Hynek, Nik

From the Publisher: Japan’s approach to human security has commonly been regarded as progressive, imbued with liberal internationalist commitment. In this article, I offer an alternative and critical perspective on Japanese human security, arguing that the mainstream understanding neglects some important features of the phenomenon. I pay attention to the tight links between Japanese discourses and practices of international development and humanitarian assistance, refugee policy, counter-terrorism, and NGO regulation. So far, these issue areas have only been examined separately in the literature, thereby obscuring the strong affinities of human security to national security and non-liberal bureaucratic control. I argue that once the international and the domestic sides of Japanese human security are studied together, the approach can no longer be understood as resting on a combination of liberal values and ‘Asian’ values. Instead, it needs to be studied through a domopolitical diagram concerned with national security – that is, governance in the image of the home, linking citizenship, state and territory. After an initial discussion of the notion of domopolitics and its conceptual extension to the Japanese context, the article investigates the domopolitical relationship between Japanese human security as practised in Afghanistan and Japan’s domestic refugee policy. It continues by examining the emergence of juridico-bureaucratic administration of NGOs within the domestic context and its subsequent extension to the area of Japanese human security, before ending with a few concluding remarks.

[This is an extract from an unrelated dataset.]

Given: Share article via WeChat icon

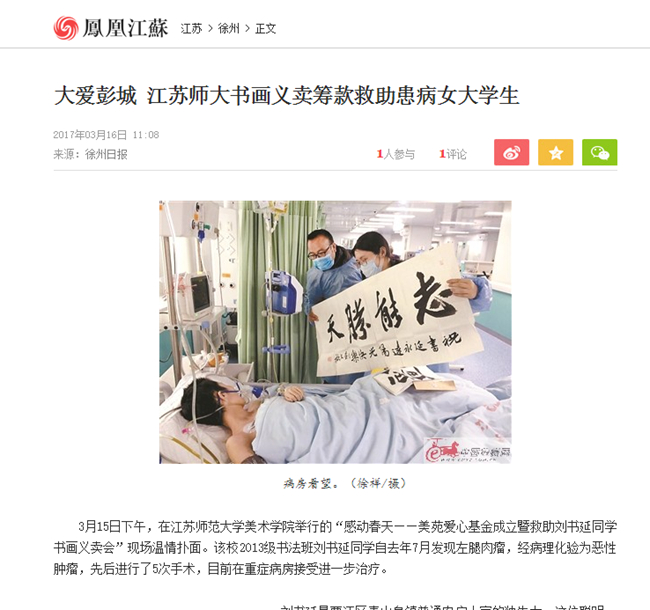Looking at the screenshot, I should click(600, 153).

Nik Hynek is Research Leader at the Centre for International Security of the Institute of International Relations in Prague. Previously, he was a Visiting Research Scholar at the Saltzman Institute of War and Peace Studies at Columbia University; the Japan Foundation Fellow at the Ritsumeikan University in Kyoto; and a Visiting Research Fellow at the London School of Economics and Political Science. He has conducted research on international security, theories of international politics and foreign policy. His publications have previously appeared in, among others, Security Dialogue, European Security, Defence Studies, Journal of International Relations and Development, International Journal, Contemporary Political Theory, and Communist and Post-Communist Studies. He has recently co-edited books on multinational contributions to statebuilding in Afghanistan (Routledge 2011, with Péter Marton), critical approaches to human security (Routledge 2010, with David Chandler), and Canadian foreign and security policy (Oxford University Press 2010, with David Bosold).